Plusieurs raisons sont avancées pour expliquer cette action de repentance vis-à-vis du fisc, après des années, voire des générations durant lesquelles ces clients avaient des comptes secrets en Suisse, bien à l'abri du fisc français, et protégés par un secret bancaire réputé inviolable.«Il y a eu un changement de génération», relève le banquier suisse.

Les clients héritiers des comptes de leurs parents, grands-parents, voire arrière-grands parents, ne vivent plus dans le même environnement, et n'ont plus besoin de cacher des fonds pour d'éventuelles raisons historiques.En outre, il existe actuellement une possibilité en France de se régulariser auprès du fisc, sans y laisser trop de plumes, avec la circulaire Cazeneuve, du nom du nouveau ministre du Budget Bernard Cazeneuve.

Cette circulaire permet la régularisation, accompagnée de pénalités. Le montant des pénalités est calculé au cas par cas, selon les montants fraudés, la durée du placement, et si le compte a été «actif», avec beaucoup d'opérations, ou «passif», comme quand il a été hérité.«Plus on attend, et plus cela va coûter cher», a averti M. Margelisch.

Les banques suisses, notamment celles installées à Genève, ont contacté leurs clients français non déclarés pour qu'ils se mettent en règle avec le fisc. Selon des sources bien informées, ils ont jusqu'en mars 2014 pour le faire. S'ils refusent, les banques considèrent que ces clients «mettent fin» à leur relations d'affaires et fermeront le compte.L'argent peut être récupéré de plusieurs façons.Les banques préfèrent virer les fonds sur un autre compte, indiqué par le client. Si cela n'est pas possible, un chèque est mis à disposition du client.

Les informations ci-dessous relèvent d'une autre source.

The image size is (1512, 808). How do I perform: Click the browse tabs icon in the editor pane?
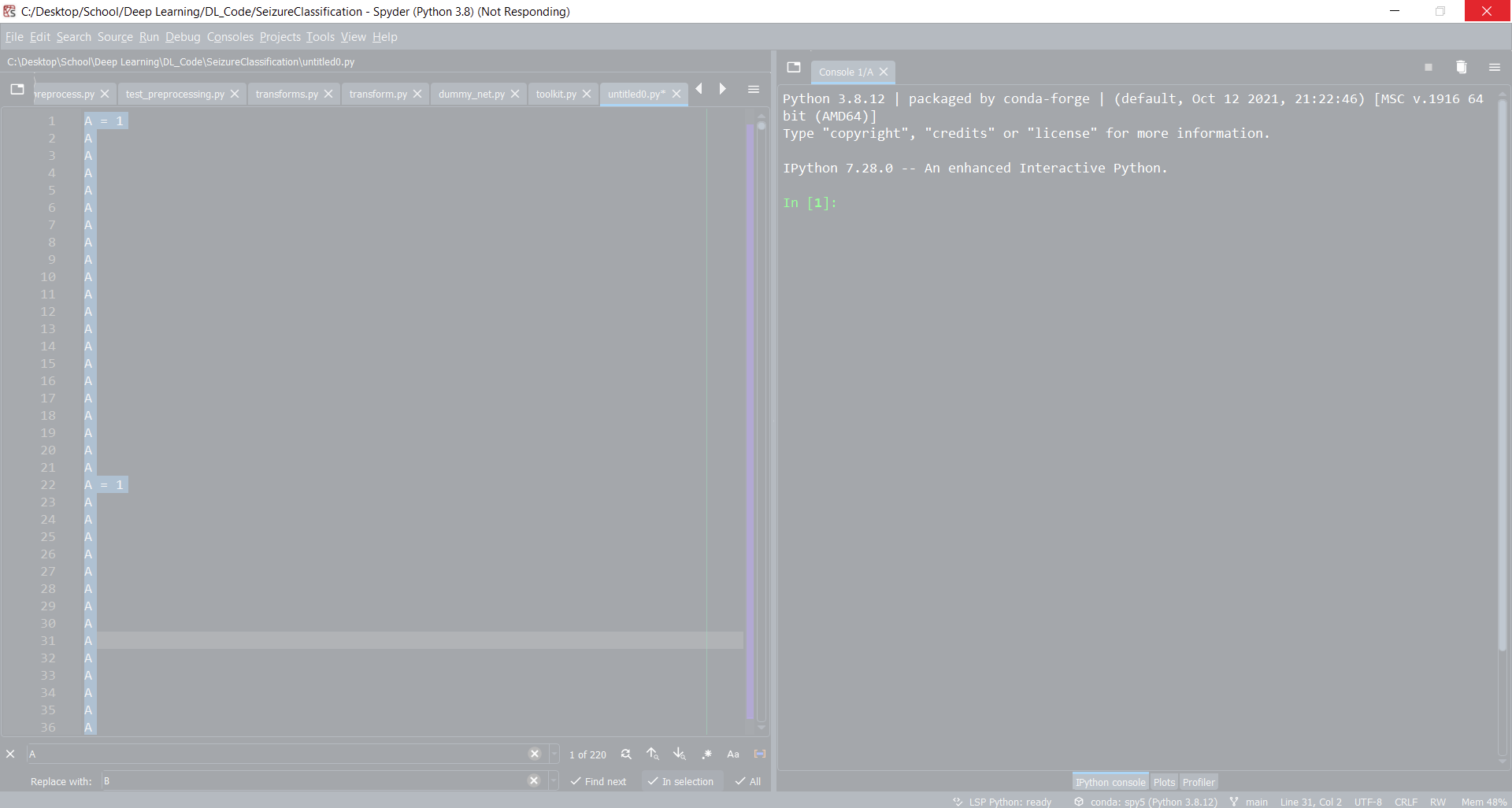pos(17,90)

Enfin dernière possibilité, les clients peuvent demander à retirer en liquide les fonds, mais les banques y sont réticentes, car elles craignent d'être accusées de complicité de fraude fiscale.Certains clients auraient choisi de faire plusieurs petits retraits en liquide, jusqu'à épuisement du compte, et de rapatrier ainsi l'argent en France, selon des sources bien informées.

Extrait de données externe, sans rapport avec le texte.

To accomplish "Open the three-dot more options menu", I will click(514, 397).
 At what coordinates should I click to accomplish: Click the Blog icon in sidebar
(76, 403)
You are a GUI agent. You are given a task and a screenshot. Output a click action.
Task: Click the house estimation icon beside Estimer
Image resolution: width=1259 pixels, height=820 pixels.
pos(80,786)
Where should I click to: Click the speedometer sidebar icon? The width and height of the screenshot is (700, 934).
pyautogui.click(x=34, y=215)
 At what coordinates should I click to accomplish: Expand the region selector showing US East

D'autres préfèrent tout donner à une oeuvre de bienfaisance, plutôt que de régulariser leur compte. Enfin, il y a aussi la possibilité de louer un coffre en Suisse, sans ouvrir de compte, et d'y déposer l'argent liquide.Il n'y a pas de chiffres officiels sur le nombre de comptes bancaires non déclarés détenus par des Français en Suisse.

Le journal Le Temps a estimé qu'il y avait 80'000 comptes non déclarés, où ont été déposés quelque 70 milliards d'euros, parfois depuis plusieurs générations.Selon une étude du cabinet international de consultants Booz & Cie, il y avait fin 2010 83 milliards de francs suisses (69 mds d'euros) détenus par des clients français en Suisse.Sous la pression internationale, les banques suisses ont été obligées de changer leur stratégie et de refuser tout argent non-déclaré, ce qui explique aujourd'hui leur soutien massif à ces régularisations.

Il s'agit d'un revirement à 180 degrés, car auparavant, les banques suisses expliquaient que c'était le client qui était responsable vis-à-vis du fisc des fonds, et que la banque n'avait pas à intervenir.En février dernier, le Conseil fédéral suisse (gouvernement) a lancé une grande consultation consacrée au renforcement de la lutte contre l'argent non-déclaré.

Les résultats de cette consultation seront publiés avant la fin de l'année, a-t-on indiqué mercredi à Berne au Secrétariat d'Etat aux questions des Affaires financières internationales (SFI).En attendant, les clients repentis ont décidé de laisser leurs fonds en Suisse, selon l'ASB, qui n'a pas constaté de sortie de capitaux.